Would this be sufficient to control a wiper motor's speed?

http://www.ebay.com/itm/141516894973

Specs say 3A continuous use. Not sure what a wiper motor pulls. This was the cheapest I could find @ $1.97


----------



## fogkeebler (Oct 2, 2015)

the wipers i have from fright props pull about 3 amps. their power supplies they sale are rated at 5 amps. with what you listed you would probably be ok but id think about changing out the heatsink. its seems a little small for 3 amps cont.


----------



## BillyVanpire (Apr 22, 2015)

wiper motor under load might pull more amps at startup, 
i blew out a 3amp atx lifting a wooden box lid.

it was a used power supply, so maybe it just died..
(i think the working replacement was 5amp, i'd have to look)

can we get a wiper motor expert to chime in here?


----------



## David_AVD (Nov 9, 2012)

I tried a 10A version (search for "dc 10a motor speed" on eBay) and it worked well with a wiper motor.

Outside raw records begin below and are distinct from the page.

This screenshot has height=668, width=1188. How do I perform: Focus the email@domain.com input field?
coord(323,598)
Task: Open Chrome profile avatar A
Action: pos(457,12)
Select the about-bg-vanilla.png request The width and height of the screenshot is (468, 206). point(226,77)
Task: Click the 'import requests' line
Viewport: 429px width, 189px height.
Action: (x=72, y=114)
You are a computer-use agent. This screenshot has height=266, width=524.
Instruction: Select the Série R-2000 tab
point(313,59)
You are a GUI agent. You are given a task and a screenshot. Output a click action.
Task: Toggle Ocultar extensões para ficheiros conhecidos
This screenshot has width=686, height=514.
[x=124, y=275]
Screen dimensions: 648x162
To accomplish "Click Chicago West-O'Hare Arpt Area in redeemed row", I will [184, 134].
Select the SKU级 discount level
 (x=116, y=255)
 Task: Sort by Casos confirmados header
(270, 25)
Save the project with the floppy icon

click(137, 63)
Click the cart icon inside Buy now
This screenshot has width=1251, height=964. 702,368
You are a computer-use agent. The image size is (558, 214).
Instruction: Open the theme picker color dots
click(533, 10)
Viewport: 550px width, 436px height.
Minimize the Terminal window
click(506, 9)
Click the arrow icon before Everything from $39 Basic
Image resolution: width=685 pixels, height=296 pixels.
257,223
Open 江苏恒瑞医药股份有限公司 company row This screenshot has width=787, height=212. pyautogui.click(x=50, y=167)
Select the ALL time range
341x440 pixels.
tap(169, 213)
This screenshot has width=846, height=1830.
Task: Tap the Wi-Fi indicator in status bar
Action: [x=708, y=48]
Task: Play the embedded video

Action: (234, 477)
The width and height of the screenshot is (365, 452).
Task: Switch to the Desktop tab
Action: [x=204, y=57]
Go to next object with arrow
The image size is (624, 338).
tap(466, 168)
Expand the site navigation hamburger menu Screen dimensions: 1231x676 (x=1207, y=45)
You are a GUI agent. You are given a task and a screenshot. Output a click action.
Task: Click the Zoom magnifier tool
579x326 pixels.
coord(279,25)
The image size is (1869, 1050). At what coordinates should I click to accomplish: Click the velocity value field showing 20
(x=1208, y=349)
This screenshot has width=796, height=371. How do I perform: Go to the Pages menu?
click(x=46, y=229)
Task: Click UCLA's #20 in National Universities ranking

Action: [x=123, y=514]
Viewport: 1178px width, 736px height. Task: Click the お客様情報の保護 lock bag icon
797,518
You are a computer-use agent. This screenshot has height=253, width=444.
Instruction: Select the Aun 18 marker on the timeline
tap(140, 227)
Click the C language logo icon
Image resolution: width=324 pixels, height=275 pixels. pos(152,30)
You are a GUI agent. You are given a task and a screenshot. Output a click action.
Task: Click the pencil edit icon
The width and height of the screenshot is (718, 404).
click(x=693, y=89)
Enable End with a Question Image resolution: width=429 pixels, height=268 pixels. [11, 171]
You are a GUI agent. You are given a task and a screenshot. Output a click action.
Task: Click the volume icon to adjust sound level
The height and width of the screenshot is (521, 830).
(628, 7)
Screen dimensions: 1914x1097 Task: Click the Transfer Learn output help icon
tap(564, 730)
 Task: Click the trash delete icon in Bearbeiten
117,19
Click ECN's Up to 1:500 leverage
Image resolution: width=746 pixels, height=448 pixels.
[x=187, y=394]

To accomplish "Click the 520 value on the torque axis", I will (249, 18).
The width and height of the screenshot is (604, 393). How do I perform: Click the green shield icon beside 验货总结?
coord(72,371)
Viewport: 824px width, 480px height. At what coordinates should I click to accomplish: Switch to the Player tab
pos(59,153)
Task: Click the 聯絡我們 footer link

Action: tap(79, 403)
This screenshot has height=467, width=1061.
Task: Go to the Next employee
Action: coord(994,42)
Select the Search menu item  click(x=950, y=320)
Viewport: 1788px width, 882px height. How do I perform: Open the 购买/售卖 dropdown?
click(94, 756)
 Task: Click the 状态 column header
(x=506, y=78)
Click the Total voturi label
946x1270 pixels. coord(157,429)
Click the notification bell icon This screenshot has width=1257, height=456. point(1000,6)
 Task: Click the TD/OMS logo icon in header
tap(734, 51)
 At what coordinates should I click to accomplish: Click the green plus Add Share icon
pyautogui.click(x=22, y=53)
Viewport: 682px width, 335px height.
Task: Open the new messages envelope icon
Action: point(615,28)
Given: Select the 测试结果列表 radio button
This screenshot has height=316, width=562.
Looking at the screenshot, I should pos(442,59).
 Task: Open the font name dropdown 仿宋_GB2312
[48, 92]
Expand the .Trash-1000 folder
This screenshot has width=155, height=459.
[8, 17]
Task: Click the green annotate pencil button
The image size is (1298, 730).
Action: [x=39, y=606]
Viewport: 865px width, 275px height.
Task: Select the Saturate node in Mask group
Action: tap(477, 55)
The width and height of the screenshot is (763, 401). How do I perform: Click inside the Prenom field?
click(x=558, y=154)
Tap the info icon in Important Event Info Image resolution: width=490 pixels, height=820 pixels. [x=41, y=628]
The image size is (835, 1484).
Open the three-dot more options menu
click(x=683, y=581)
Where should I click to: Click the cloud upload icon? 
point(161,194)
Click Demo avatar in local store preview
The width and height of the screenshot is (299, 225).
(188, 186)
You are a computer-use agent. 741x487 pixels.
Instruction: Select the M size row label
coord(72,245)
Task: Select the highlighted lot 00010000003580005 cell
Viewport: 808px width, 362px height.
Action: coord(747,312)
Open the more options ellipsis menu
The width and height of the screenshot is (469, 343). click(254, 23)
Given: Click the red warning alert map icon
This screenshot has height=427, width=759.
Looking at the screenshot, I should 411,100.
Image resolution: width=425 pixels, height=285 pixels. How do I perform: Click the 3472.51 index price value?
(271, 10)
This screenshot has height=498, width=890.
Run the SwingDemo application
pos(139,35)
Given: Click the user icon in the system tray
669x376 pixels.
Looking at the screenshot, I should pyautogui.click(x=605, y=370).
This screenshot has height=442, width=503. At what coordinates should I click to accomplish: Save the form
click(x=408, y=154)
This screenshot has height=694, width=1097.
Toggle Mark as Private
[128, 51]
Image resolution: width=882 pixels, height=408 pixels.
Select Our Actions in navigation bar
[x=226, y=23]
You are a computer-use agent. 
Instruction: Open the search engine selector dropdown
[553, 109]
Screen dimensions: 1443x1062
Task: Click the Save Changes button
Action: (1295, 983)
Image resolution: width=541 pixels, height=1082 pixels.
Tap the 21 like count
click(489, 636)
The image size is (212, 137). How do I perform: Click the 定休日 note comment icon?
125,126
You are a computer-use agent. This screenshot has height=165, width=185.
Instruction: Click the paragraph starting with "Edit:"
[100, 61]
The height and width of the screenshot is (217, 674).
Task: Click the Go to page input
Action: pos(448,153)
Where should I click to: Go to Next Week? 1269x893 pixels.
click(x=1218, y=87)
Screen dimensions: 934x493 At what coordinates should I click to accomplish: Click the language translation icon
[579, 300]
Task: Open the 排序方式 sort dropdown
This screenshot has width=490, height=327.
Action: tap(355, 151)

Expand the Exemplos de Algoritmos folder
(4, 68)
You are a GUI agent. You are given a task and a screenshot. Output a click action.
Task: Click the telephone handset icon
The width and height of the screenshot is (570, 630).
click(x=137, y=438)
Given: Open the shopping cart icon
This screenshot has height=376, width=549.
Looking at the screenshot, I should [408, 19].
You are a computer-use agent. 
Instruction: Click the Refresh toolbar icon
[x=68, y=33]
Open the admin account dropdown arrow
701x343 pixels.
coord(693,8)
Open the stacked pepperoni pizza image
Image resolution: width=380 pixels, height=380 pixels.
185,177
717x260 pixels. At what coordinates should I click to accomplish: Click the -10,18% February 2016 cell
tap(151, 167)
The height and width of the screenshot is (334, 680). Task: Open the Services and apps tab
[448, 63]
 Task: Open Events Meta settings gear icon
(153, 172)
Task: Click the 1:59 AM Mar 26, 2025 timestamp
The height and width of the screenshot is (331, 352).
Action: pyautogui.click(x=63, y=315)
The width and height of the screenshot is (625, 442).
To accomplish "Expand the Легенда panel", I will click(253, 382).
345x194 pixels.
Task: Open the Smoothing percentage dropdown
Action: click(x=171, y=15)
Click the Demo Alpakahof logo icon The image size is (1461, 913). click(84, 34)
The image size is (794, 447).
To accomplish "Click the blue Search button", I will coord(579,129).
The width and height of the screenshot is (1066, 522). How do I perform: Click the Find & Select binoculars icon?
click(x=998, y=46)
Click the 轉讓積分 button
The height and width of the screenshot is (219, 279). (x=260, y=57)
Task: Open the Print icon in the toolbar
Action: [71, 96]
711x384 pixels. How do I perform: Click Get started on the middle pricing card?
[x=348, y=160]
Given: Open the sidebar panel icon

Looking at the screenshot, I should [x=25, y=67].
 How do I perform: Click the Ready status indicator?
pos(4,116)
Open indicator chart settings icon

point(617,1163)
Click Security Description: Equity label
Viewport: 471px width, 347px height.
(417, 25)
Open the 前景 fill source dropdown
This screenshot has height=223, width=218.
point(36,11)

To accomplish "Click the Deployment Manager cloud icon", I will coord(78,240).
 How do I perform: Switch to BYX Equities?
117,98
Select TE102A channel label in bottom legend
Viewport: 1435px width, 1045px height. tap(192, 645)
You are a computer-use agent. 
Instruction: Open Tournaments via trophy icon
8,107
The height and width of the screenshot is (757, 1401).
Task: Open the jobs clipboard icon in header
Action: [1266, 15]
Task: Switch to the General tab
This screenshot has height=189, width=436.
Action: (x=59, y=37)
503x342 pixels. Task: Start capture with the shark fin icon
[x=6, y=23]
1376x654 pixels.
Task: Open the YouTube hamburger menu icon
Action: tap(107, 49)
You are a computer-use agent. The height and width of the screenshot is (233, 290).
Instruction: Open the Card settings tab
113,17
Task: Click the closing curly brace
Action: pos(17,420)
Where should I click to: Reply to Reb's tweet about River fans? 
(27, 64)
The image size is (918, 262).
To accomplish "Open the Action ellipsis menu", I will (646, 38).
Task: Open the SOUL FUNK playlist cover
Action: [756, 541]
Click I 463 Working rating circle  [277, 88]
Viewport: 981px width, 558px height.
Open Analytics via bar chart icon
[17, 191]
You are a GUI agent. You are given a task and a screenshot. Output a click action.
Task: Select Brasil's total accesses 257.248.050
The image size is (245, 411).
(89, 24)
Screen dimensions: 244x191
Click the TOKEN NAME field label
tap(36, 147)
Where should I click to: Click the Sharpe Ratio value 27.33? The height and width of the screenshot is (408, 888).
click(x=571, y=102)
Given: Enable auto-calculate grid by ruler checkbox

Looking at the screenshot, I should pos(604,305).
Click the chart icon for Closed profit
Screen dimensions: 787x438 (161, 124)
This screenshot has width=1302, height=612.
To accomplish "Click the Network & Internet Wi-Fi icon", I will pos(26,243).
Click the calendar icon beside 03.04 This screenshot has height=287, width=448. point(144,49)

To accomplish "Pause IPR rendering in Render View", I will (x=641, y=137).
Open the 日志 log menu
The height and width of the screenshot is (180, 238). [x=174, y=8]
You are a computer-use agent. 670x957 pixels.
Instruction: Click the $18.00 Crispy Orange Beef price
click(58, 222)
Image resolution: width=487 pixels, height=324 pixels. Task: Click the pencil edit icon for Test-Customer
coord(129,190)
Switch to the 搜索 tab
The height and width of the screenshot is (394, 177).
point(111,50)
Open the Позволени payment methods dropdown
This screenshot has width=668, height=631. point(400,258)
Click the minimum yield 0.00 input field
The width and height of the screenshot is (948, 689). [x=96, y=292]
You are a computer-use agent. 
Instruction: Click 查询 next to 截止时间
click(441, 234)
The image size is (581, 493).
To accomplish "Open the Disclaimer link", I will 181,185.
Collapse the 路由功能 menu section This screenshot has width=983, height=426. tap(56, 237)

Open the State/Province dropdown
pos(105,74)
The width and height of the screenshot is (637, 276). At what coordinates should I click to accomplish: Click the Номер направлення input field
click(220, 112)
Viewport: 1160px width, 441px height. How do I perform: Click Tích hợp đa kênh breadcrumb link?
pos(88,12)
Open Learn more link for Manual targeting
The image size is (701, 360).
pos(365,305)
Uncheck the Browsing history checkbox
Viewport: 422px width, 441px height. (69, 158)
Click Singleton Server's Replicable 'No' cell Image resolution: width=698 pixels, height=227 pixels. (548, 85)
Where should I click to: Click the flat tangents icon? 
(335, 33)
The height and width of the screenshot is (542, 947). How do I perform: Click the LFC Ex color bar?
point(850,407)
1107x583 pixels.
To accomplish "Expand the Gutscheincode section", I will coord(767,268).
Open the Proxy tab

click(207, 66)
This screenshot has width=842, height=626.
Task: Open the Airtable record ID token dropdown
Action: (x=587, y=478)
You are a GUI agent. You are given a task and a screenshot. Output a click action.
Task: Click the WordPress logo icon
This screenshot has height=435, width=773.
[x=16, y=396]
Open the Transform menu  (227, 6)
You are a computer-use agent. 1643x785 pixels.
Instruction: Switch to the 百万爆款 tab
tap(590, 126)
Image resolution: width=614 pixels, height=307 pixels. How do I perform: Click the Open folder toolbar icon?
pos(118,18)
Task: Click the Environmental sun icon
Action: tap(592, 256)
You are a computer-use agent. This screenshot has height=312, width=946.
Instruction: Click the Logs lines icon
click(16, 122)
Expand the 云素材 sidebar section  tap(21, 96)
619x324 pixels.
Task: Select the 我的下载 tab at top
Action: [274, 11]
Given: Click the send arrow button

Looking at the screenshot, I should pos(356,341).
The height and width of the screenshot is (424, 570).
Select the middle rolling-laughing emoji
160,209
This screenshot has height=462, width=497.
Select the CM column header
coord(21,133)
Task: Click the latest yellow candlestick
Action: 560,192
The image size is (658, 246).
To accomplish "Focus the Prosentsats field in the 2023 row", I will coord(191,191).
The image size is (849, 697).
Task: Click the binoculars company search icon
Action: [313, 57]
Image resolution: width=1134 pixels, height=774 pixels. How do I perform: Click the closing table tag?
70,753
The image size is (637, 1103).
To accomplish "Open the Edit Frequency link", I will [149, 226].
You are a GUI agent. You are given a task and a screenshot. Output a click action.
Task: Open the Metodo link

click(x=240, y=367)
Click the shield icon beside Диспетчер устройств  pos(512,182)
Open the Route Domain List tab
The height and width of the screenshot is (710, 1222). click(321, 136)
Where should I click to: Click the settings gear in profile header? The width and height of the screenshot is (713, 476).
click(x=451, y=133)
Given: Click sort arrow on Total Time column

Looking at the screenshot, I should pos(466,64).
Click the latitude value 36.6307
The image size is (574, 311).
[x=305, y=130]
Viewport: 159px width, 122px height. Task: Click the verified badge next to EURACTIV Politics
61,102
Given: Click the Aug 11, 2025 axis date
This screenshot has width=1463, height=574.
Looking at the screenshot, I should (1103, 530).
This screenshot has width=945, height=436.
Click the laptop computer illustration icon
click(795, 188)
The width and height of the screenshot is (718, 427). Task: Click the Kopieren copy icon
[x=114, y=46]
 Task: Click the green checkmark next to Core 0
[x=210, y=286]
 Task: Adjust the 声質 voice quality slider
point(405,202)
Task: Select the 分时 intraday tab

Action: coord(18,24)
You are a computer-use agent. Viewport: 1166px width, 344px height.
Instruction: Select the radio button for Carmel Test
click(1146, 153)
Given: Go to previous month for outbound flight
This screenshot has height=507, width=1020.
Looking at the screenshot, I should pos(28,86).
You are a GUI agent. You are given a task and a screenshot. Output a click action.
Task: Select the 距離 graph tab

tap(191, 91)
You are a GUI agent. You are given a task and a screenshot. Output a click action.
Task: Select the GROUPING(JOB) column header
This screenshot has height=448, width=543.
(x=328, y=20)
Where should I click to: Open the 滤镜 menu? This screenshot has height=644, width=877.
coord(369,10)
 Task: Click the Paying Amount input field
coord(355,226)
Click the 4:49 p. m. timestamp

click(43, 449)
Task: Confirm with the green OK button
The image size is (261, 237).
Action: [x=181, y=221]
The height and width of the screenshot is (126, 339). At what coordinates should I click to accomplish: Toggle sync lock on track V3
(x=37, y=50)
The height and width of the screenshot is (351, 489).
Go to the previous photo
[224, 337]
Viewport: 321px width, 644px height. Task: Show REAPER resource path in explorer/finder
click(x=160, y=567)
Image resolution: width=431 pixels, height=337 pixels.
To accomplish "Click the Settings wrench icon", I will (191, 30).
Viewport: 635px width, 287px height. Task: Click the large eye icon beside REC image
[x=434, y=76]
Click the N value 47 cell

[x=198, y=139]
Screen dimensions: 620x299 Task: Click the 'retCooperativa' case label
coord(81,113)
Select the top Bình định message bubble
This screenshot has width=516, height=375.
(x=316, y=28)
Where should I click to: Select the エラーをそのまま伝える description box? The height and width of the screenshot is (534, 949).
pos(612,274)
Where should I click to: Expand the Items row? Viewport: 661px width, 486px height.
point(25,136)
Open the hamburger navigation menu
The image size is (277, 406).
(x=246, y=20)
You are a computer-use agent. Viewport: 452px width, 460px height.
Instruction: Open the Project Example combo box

I would not use the 3A rated one. The 10A one is only about USD $3 anyway.


----------



## Matt Roberts (Jul 15, 2016)

Iv been using this for a cauldron creep

http://www.ebay.com/itm/12V-40V-10A...713997?hash=item41a2a6ca4d:g:HDcAAOSwaA5Wi9HO


----------



## David_AVD (Nov 9, 2012)

That's the exact one I used and was happy with.


----------



## toozie21 (Aug 23, 2012)

David_AVD said:


> That's the exact one I used and was happy with.


Is it easy to figure out the pinout of it?

Short and badly typed since written from my phone...


----------



## Montclair (Nov 20, 2007)

Matt Roberts said:


> Iv been using this for a cauldron creep
> 
> http://www.ebay.com/itm/12V-40V-10A...713997?hash=item41a2a6ca4d:g:HDcAAOSwaA5Wi9HO


Perfect! Thank you. BTW, the 3A version says it has 8A max so I'd think it would withstand startup, but who knows. I'd rather not have any fires or intentionally design for possible failure. Thanks, everyone!


----------



## David_AVD (Nov 9, 2012)

toozie21 said:


> Is it easy to figure out the pinout of it?


Yes, but feel free to ask (before applying power!) if in doubt.


----------



## Montclair (Nov 20, 2007)

Seems like a nice unit, with a built in fuse and reverse polarity protection (if I recall from a different listing of the same item.) But, you know I will be asking you, right, Dave?


----------